Pourtant, en juillet dernier, au terme d’une analyse manifestement partisane et ultra productiviste, la Cour juge que l’interdiction du commerce des semences de variétés anciennes poursuit l’objectif « supérieur » d’une « productivité agricole accrue » (expression utilisée 15 fois dans la décision). Seul l’enregistrement au régime officiel permettrait donc une « utilisation de semences appropriées et, par conséquent, une productivité accrue de l’agriculture, fondée sur la fiabilité des caractéristiques desdites semences ». Kokopelli est alors condamnée à cesser ses activités et à payer à l’entreprise Baumaux 100 000 euros de dommages-intérêts pour « concurrence déloyale » [3].
Fermement décidée à poursuivre son combat [4], l’association Kokopelli dénonce l’hypocrisie de tels arguments, arguant que « l’inscription au Catalogue ne vise pas à protéger les consommateurs contre un quelconque risque sanitaire ou environnemental, auquel la législation ne fait même pas référence… Cette remarque, surtout, est choquante, quand on pense que les semences du Catalogue, enrobées des pesticides Cruiser, Gaucho et autres Régent, ou accompagnées de leur kit de chimie mortelle, empoisonnent la biosphère et les populations depuis plus de cinquante ans ! » Car la plupart des semences cataloguées ne peuvent produire que grâce aux « béquilles chimiques » adaptées.
Alors que le gouvernement français se fait représenter aux négociations de Bruxelles par le lobby des sélectionneurs du GNIS, la Cour de justice de l’Union européenne délivre un blanc-seing à l’industrie semencière et à l’agrochimie pour poursuivre leur activité de destruction de la biodiversité, destruction qui selon la FAO aurait déjà atteint la proportion de 75% en Europe.
Stabilité et homogénéité sont les caractéristiques principales exigées par les sélectionneurs pour inscrire les semences au catalogue officiel. Or les semences paysannes sont riches de leur polymorphisme génétique et de leur adaptabilité aux différents terroirs et aux variations climatiques. Si elles font défaut, il devient impossible d’abandonner l’usage des engrais et pesticides industriels. Au-delà des intérêts financiers, les enjeux du procès intenté par la société Baumaux à l’association Kokopelli sont loin d’être anodins. L’étape suivante se déroulera l’année prochaine à la cour d’appel de Nancy.

[Consigne] Recopiez tout ce qui va de « Stabilité et homogénéité » jusqu'à « d’appel de Nancy. » dans l'extrait sur l'affaire Kokopelli, en substituant « variétés traditionnelles » à « semences paysannes ». Les données qui suivent n'interviennent en rien ici.

[Données enregistrées]
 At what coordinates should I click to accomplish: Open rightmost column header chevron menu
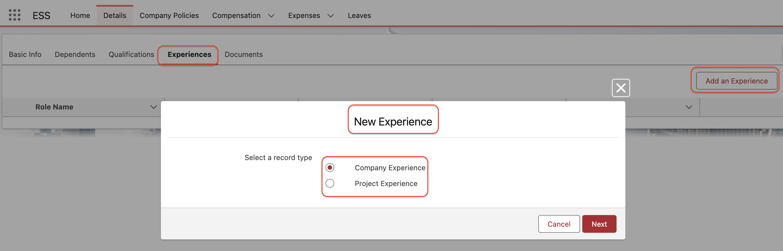coord(688,107)
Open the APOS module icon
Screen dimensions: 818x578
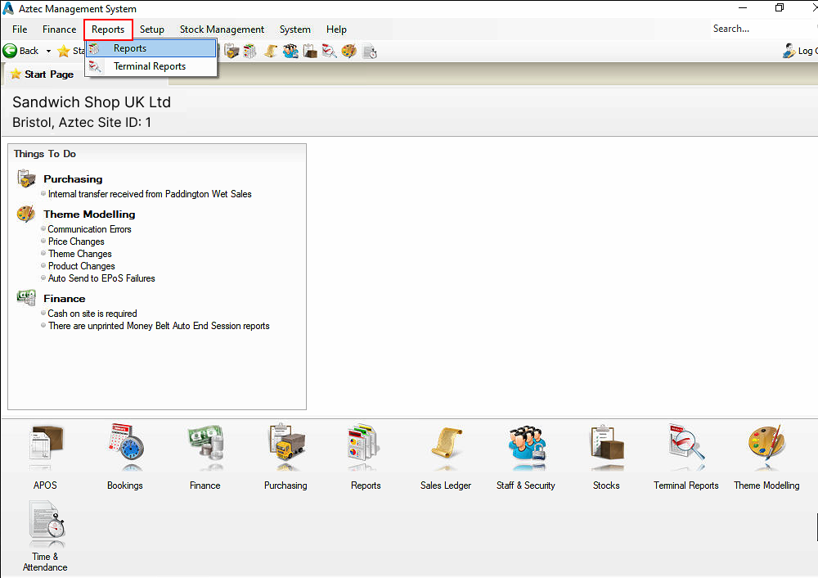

[Réponse attendue]
Stabilité et homogénéité sont les caractéristiques principales exigées par les sélectionneurs pour inscrire les semences au catalogue officiel. Or les variétés traditionnelles sont riches de leur polymorphisme génétique et de leur adaptabilité aux différents terroirs et aux variations climatiques. Si elles font défaut, il devient impossible d’abandonner l’usage des engrais et pesticides industriels. Au-delà des intérêts financiers, les enjeux du procès intenté par la société Baumaux à l’association Kokopelli sont loin d’être anodins. L’étape suivante se déroulera l’année prochaine à la cour d’appel de Nancy.